Pela observância de yamas e niyamas, pela prática de asanas, pranayama, pratyahara, e pelo dharana, se chega a dhyana, e dessa forma, pelo esforço e pela graça é possível atingir samādhi. Relembrando “Yogaś citta-vritti-nirodhaḥ” (“Yôga é o cessar das agitações mentais”). Em Samādhi portanto temos o grand finale, resultado de todos os esforços realizados ao longo dos oito passos ou ramos do Ashtanga Yoga, que habilita o yogi ao potencial de chegar aos estados de Samādhi e finalmente a Kaivalya ou Liberação.
Samādhi pode ser entendido como uma sucessão de estados, onde a mente opera cada vez de forma mais focada, concentrada e intensa, assim como um canhão de luz ou um raio laser, com uma grande quantidade de luz concentrada em único ponto, quando comparado à sua propagação normal.
Em Samādhi, a consciência do meditador, o processo de meditação e o objeto de sua meditação, todos se fundem em uma única coisa, em Energia totalmente concentrada.
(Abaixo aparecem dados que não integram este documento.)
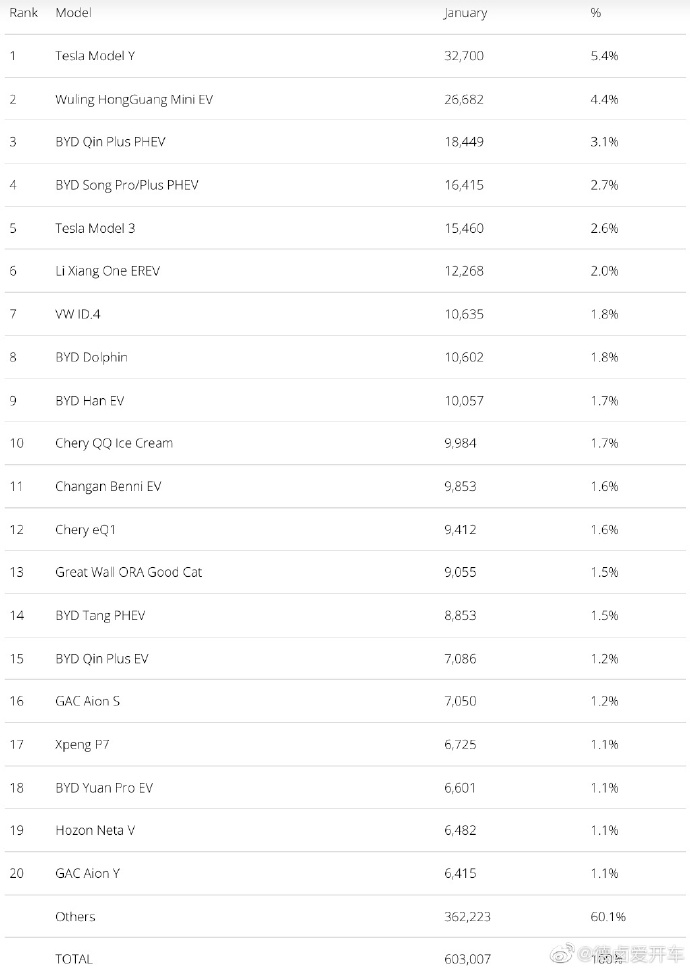Select the Tesla Model Y entry
The width and height of the screenshot is (690, 970).
(x=95, y=56)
A mente em Samādhi possui um poder que uma mente normal não possui, é a partir dela que um yogi se lança para alcançar o objetivo final do yoga – a união do eu individual com o Absoluto Universal
Merecimento e Crescimento
Existem diferentes estágios de Samādhi. Pessoas comuns, não praticantes de yoga, podem obter eventualmente uma pequena visão de Samādhi, podendo refletir sobre as diferenças que pode observar entre suas experiências de vigília e sonho, que são duas formas principais de consciência, estas evidentes mais acessíveis a todos.
Para atingir estágio final de liberação é necessária uma dedicação, uma devoção e um preparo da mente extraordinário. Buscando uma analogia mais palpável: Você pode praticar esportes, natação ou corrida ou ginástica, mas para ser um medalhista olímpico, para atingir a perfeição, não basta um simples treino uma ou duas vezes por semana. É necessário comprometimento, conhecimento, técnica, preparo, determinação, obediência, abrir mão de outros desejos pessoais, enfim uma série de pré-requisitos.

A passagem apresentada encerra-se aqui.